> **STUDY TEXT**:
╭──
A well-known black Stanford graduate and computer scientist Timnit Gerbu has a passion for pursuing diversity in technology. Gerbu was a former Google employee co-leading a research team called Ethical AI Team. When she criticized Google’s lack of hiring minorities and then wrote a paper highlighting the dangers of large language models, she was soon laid off by Google. However this only made her realize that Google was the wrong environment for her to pursue the work she wanted, so she decided to continue her work on her own. “That really clarified that I couldn’t really do that kind of work in a setting like Google,” Gerbu said in a recent interview. “and so I started a nonprofit called the Distributed AI Research Institute to do this work.”

Distributed AI Research Institute, also known as DAIR, was created by Gerbu with the desire to have an institute where people are distributed around the world impacting AI and social development. Yet Gerbu is not the only one who is seeking an ethical change in AI. Computer scientist Rediet Abebe grew up with a passion for mathematics, but questions revolving around discrimination and inequality in Cambridge sparked an interest. Abebe focuses her work on the discrimination and inequality in economic welfare, housing, and education that is often overlooked. “I think about ways in which discrimination plays out in these domains,” Abebe said in a 2021 interview. “Ways in which we’re not maybe doing a very good job measuring the inequality or the sort of disadvantage that people are facing. And then after doing that I also think about what can be done about this.”

Abebe and Gerbu founded the Black in AI in 2017 and has been thriving ever since, growing from a Facebook group to a global nonprofit organization with over 5000 members with big sponsors such as Apple, Microsoft, Meta, Oracle, and more. Its purpose is to give support and opportunities to black professionals and address the lack of diversity in the technology field.

Though spreading the word through technology is not the only way. Sociologist and Princeton University professor Ruha Benjamin shares her message about equity and technology through books. She’s written award-winning works such as Race After Technology, which describes how racism is within the ideologies and practices of U.S. technology companies and society. It received the 2020 Honorable Mention for Communications, Information Technologies, and Media Sociology Book Award, the 2020 Winner of the Oliver Cromwell Cox Book Award, and the 2020 Brooklyn Public Literary Prize for Nonfiction. Her book Viral Justice provides a passionate vision of how small changes turn into large changes that transform relationships and communities to make the world a better place, winning the 2023 Stowe Prize.

Benjamin wants not only her audience but society itself to think about complex systems like healthcare, criminal justice, and education systems where institutions outsource human decisions and turn them into risk assessment tools. “by calling attention to discriminatory design, it’s the human decisions and values that shape the process of tech development. We’re able to see the hard. We have a language to identify the harm, but the hope is not that we stop there,” Benjamin said in a Princeton University interview. “The hope is that by seeing the harm, we feel empowered, and we feel motivated.” She understands that one book may not be able to do all of that, but she also knows that one book can make a difference and impact someone’s life.
╰──
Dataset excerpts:
╭──
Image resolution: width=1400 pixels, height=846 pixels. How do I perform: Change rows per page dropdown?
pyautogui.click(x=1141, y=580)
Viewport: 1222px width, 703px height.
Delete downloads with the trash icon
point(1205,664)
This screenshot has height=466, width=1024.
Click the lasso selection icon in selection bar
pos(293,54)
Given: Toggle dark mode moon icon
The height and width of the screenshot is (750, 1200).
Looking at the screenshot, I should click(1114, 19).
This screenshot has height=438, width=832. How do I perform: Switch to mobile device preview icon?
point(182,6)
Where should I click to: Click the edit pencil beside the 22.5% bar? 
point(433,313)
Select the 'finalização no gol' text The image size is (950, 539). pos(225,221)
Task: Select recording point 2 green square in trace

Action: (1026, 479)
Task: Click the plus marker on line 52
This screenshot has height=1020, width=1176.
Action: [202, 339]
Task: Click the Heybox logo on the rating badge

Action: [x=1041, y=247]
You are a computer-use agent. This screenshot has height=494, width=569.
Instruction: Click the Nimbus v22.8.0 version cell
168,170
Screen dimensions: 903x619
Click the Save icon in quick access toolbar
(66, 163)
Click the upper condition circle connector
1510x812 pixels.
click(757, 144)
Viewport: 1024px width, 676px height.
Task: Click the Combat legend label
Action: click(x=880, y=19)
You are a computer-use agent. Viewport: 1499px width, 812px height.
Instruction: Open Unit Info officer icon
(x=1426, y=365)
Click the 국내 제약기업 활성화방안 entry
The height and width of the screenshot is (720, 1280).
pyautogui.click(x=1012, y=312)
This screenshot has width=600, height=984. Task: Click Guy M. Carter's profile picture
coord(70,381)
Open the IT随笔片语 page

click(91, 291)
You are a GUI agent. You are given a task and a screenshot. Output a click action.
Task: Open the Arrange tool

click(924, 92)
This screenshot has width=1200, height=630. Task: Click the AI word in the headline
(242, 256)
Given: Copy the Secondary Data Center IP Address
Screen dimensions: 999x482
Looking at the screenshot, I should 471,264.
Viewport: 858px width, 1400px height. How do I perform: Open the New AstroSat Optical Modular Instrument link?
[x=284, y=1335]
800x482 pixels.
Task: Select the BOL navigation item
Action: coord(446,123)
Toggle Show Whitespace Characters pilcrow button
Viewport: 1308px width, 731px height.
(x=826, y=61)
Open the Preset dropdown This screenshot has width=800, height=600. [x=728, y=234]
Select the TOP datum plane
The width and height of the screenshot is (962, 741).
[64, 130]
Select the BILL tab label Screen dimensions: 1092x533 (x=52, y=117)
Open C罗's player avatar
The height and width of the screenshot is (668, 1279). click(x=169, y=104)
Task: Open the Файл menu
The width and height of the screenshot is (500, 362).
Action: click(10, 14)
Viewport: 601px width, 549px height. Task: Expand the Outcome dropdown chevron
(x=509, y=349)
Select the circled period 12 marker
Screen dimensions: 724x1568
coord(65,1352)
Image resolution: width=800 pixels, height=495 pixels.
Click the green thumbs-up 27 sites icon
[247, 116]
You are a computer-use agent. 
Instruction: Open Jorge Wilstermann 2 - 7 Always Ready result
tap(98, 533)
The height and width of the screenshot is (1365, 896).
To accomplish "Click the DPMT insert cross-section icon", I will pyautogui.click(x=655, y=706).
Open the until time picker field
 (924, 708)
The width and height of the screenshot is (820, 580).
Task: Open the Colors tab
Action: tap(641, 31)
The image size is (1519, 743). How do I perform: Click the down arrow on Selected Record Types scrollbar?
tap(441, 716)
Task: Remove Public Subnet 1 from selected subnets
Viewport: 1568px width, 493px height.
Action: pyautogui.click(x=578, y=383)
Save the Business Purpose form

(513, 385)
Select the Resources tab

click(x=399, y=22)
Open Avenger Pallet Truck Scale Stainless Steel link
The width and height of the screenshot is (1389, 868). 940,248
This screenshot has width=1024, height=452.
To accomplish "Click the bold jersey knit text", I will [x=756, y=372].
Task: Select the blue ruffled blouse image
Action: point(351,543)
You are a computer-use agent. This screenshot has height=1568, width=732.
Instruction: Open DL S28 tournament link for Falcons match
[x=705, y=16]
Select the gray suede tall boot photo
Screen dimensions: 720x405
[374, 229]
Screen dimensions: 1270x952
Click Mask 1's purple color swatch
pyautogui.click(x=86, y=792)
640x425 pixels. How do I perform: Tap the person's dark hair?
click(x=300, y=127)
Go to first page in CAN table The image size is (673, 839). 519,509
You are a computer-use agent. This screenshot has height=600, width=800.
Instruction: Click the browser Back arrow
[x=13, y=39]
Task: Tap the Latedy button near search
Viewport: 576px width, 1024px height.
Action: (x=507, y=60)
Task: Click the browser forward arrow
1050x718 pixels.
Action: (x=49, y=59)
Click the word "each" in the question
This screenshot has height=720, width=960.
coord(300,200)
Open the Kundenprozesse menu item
╰──
> **QUESTIONS TO ANSWER**:
A) Answer these questions using the article on equity in technology:
(i) What nonprofit did Gerbu start to continue her work after Google?
(ii) How many members does Black in AI have?
(iii) Which of Benjamin's books won the 2023 Stowe Prize?
B) From the article on equity in technology, copy out the stretch from "Abebe and Gerbu" through "the technology field.".

> **EXPECTED RESULTS**:
A)
(i) The Distributed AI Research Institute (DAIR)
(ii) Over 5000
(iii) Viral Justice

B)
Abebe and Gerbu founded the Black in AI in 2017 and has been thriving ever since, growing from a Facebook group to a global nonprofit organization with over 5000 members with big sponsors such as Apple, Microsoft, Meta, Oracle, and more. Its purpose is to give support and opportunities to black professionals and address the lack of diversity in the technology field.